> _EXERCISE DETAILS_: Repeat every item from the line containing "577x485 pixels. At" down to the line containing "Task: Open actions", both included, and leave out the pictures.

> _DATA RECORDS_:

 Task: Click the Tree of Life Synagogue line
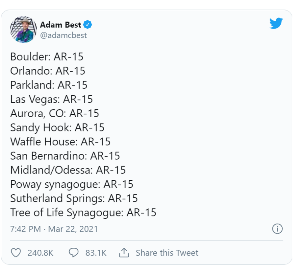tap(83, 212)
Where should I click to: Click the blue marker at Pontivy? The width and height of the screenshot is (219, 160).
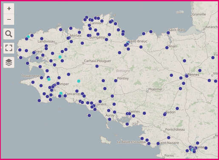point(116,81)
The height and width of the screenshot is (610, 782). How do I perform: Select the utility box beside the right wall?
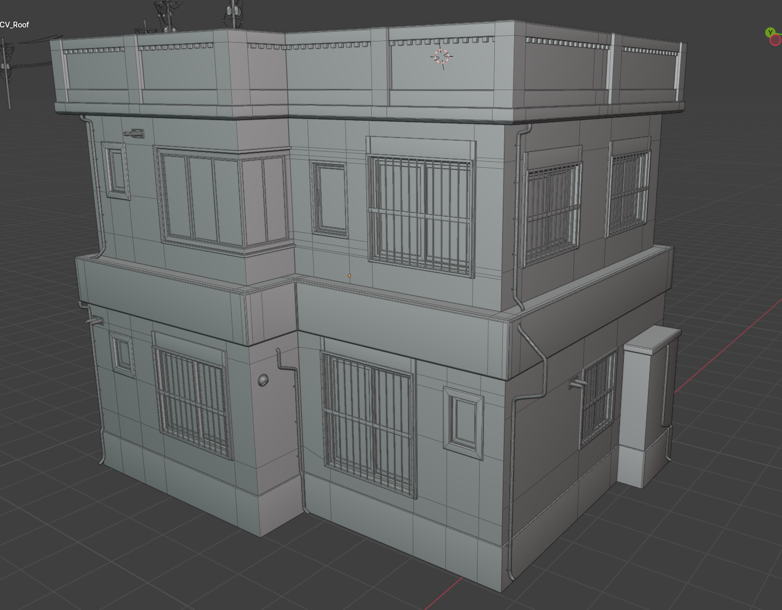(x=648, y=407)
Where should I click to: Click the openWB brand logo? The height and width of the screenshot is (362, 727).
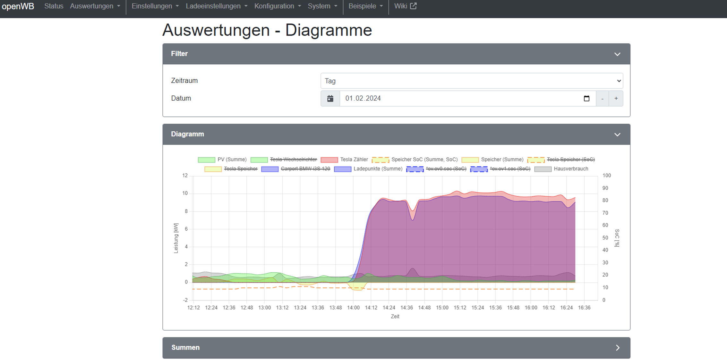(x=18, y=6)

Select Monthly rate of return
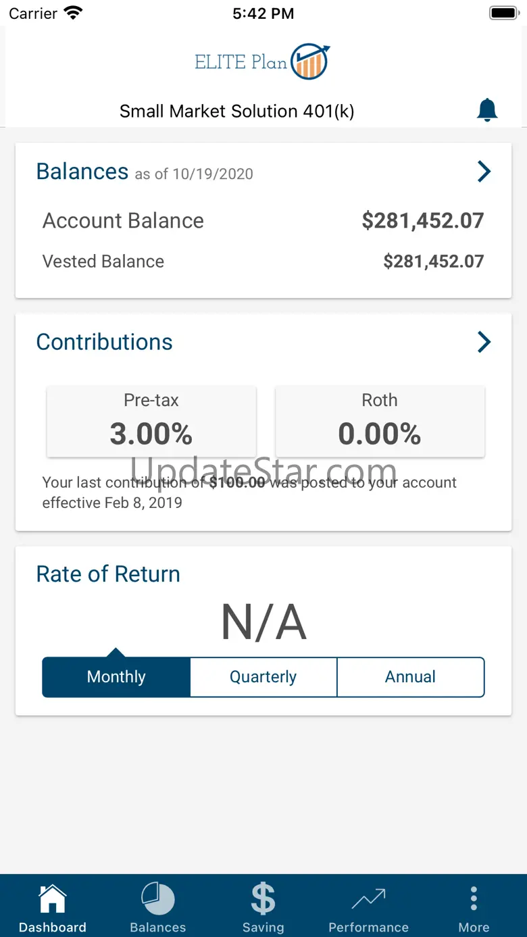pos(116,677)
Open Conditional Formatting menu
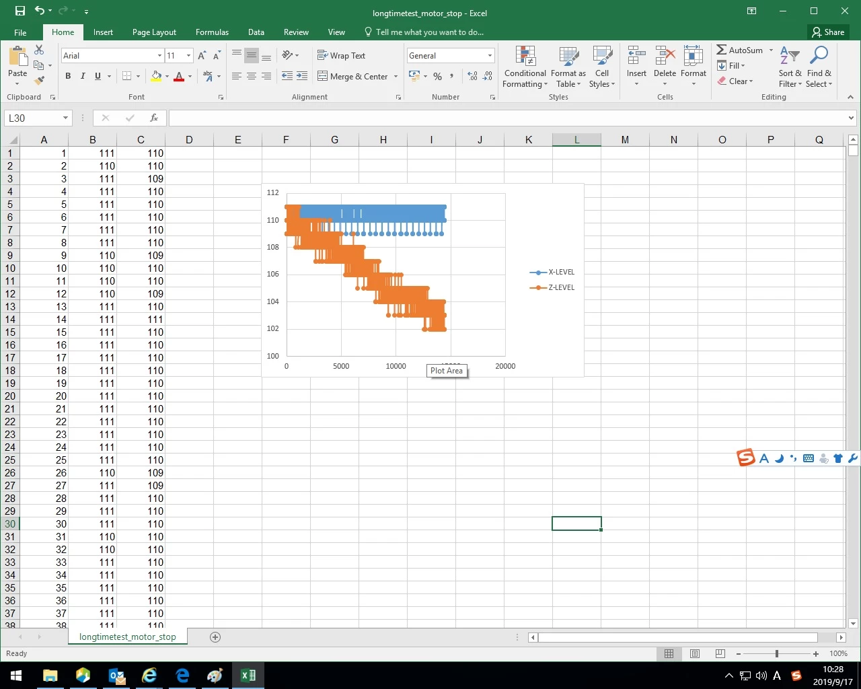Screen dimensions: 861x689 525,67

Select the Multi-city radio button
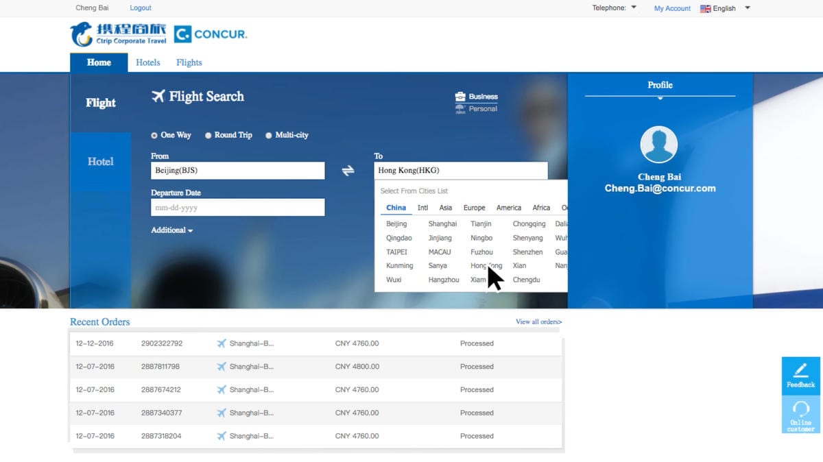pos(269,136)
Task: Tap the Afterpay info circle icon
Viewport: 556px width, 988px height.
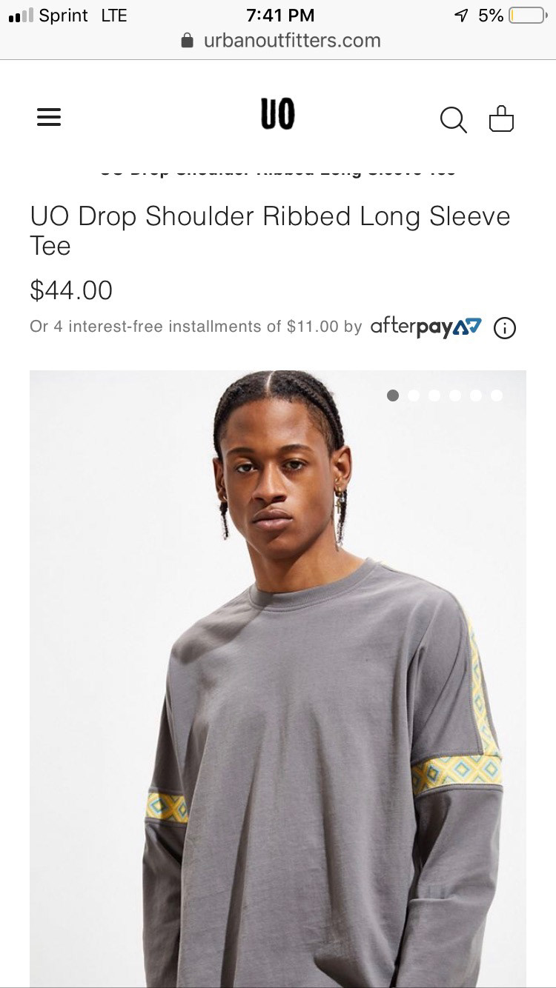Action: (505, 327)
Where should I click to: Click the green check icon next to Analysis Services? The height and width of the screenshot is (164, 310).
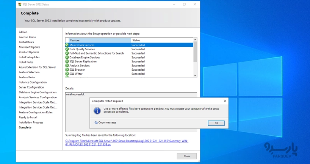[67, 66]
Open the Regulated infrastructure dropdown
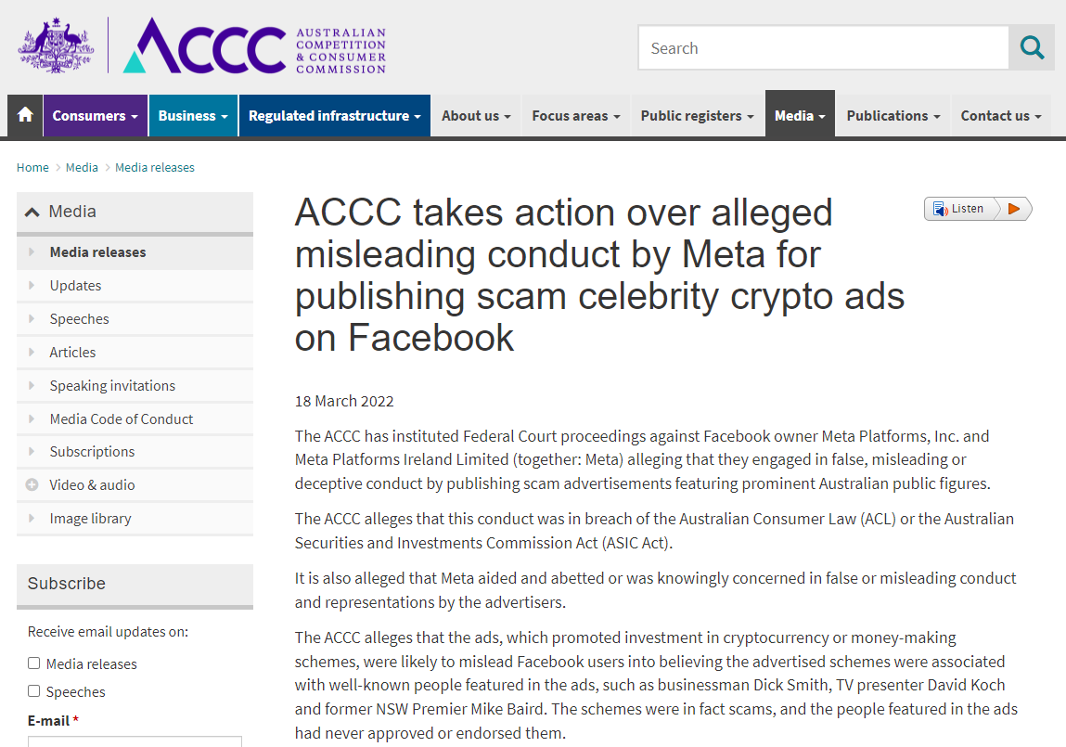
--
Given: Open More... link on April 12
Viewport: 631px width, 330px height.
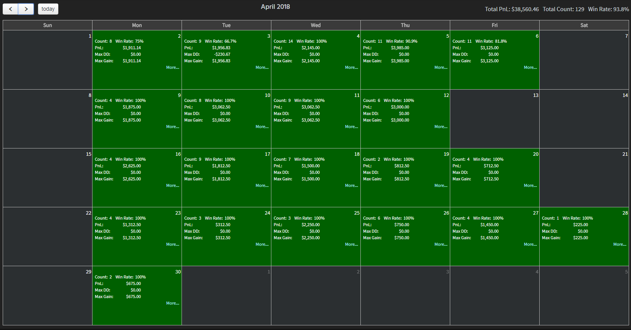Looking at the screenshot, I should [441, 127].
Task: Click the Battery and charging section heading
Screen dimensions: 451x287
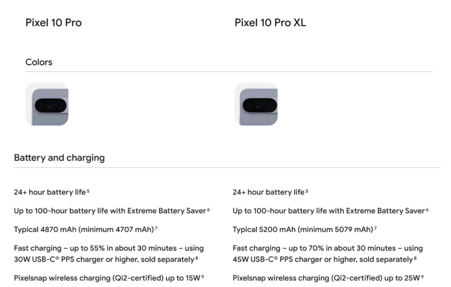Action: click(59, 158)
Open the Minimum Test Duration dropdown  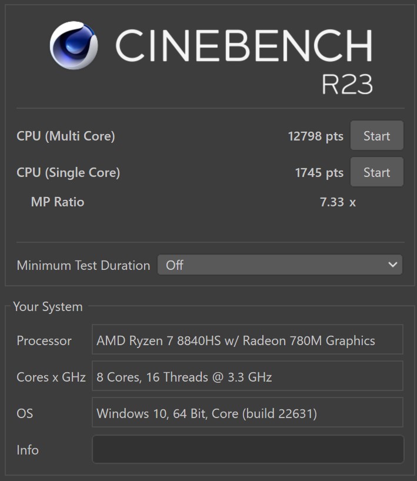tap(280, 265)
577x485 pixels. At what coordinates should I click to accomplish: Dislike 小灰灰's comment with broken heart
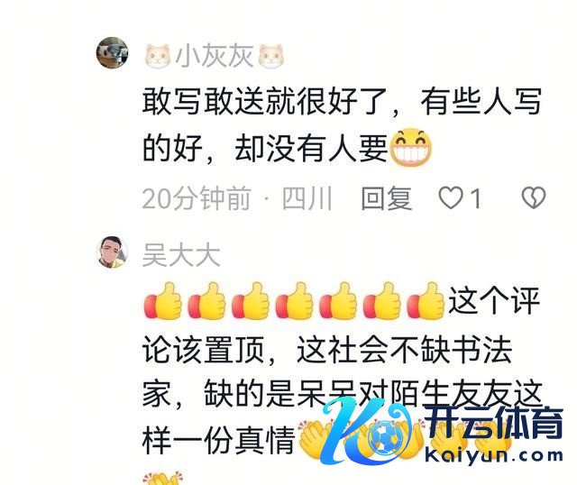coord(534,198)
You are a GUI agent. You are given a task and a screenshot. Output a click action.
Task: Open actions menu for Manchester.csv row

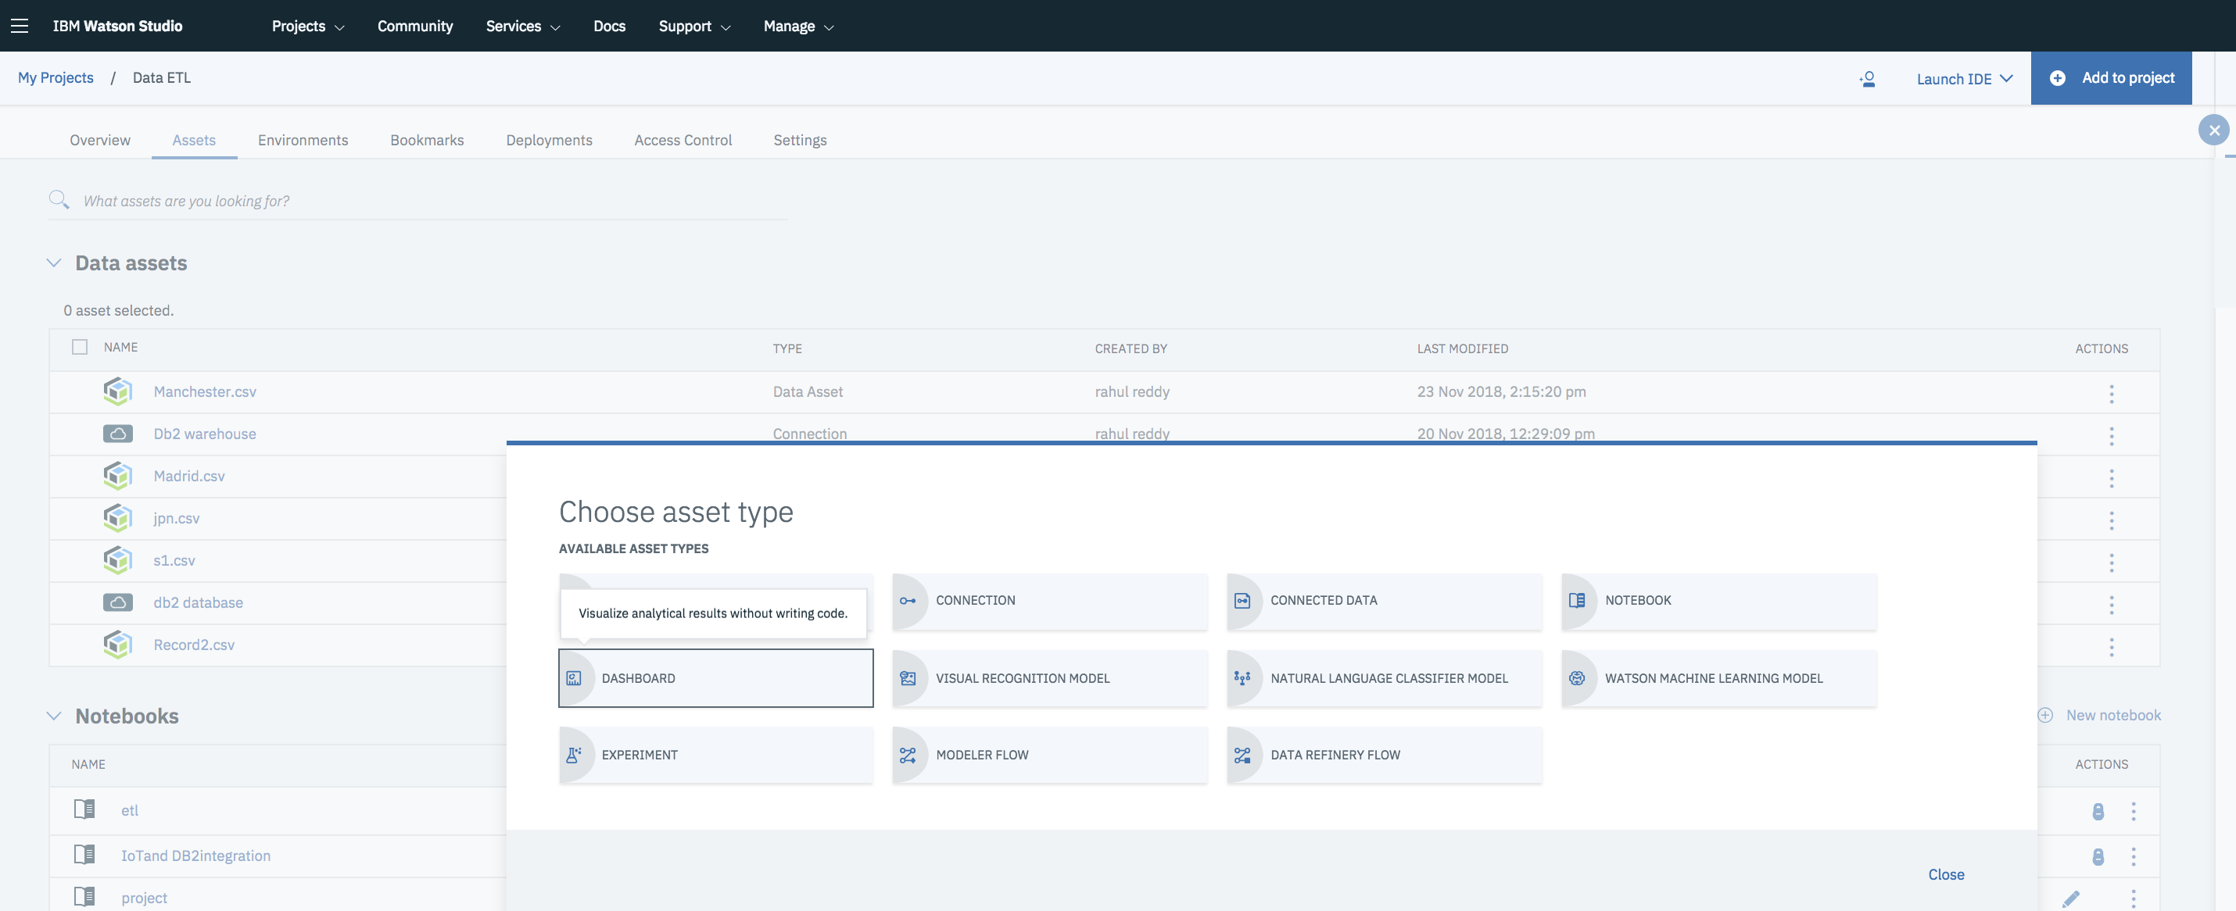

> _TASK OUTPUT_:
577x485 pixels. At what coordinates should I click to accomplish: Dislike 小灰灰's comment with broken heart
coord(534,198)
You are a GUI agent. You are given a task and a screenshot. Output a click action.
Task: Open actions menu for Manchester.csv row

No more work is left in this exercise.